The France-Germany day-ahead power spread reached a record EUR 96.20/MWh for Monday 8 June delivery, with France at EUR 28.05/MWh against Germany at EUR 124.25/MWh 1. That topped the EUR 93.68 record set only five days earlier on 3 June , itself more than double the EUR 46.58 the spread reached on 21 May . Sunday weekend renewables had cleared both markets far lower, so Monday's demand return exposed the structural gap rather than a one-off weather print.
France dispatched a nuclear fleet near zero short-run marginal cost on Monday while Germany set price on a carbon-burdened gas stack above EUR 124, so the gap is plant mix rather than weather. Since CRE switched France from ARENH to VNU in January , the advantage passes straight through. CRE is the Commission de Regulation de l'Energie, France's energy regulator; ARENH was the legacy regulated nuclear-access scheme, and VNU, the Valorisation de la Nucleaire, is the volume-based mechanism that replaced it. French industrial buyers now pay close to the EUR 28 print, a roughly EUR 96/MWh day-ahead cost advantage over German peers landing at the factory gate.

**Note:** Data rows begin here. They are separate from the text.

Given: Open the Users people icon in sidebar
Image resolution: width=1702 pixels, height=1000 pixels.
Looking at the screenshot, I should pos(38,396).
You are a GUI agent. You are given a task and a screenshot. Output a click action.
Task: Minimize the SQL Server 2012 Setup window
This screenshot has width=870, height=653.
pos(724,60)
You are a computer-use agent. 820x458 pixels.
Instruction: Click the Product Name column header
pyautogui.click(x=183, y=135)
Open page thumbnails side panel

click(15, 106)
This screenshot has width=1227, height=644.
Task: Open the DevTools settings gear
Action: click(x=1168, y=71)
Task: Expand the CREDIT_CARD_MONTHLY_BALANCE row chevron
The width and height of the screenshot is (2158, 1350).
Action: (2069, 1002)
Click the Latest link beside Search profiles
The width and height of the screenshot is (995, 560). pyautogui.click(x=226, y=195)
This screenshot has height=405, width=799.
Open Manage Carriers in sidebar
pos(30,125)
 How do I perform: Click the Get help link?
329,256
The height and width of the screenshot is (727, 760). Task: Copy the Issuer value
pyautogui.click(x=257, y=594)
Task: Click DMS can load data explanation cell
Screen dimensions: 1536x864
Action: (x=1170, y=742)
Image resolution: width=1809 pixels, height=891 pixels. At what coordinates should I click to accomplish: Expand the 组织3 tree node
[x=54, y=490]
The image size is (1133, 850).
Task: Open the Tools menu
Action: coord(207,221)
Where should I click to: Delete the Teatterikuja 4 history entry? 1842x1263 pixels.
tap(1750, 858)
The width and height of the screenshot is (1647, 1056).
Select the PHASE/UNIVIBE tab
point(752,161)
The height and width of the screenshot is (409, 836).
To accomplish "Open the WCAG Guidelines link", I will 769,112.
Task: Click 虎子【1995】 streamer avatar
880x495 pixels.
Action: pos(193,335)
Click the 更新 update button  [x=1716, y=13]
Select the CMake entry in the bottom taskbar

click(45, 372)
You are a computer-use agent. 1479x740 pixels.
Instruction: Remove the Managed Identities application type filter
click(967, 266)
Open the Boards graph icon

EDF takes Flamanville-3, its 1.65 GW EPR reactor declared commercial on 5 May, into a one-year overhaul from September, pulling 1.6 GW of that nuclear cushion precisely as heating demand returns and dating the reversal point . Every compression of this spread through the series has been a low-demand artefact that reverses on the next working-day print; the trend is widening, not mean-reverting.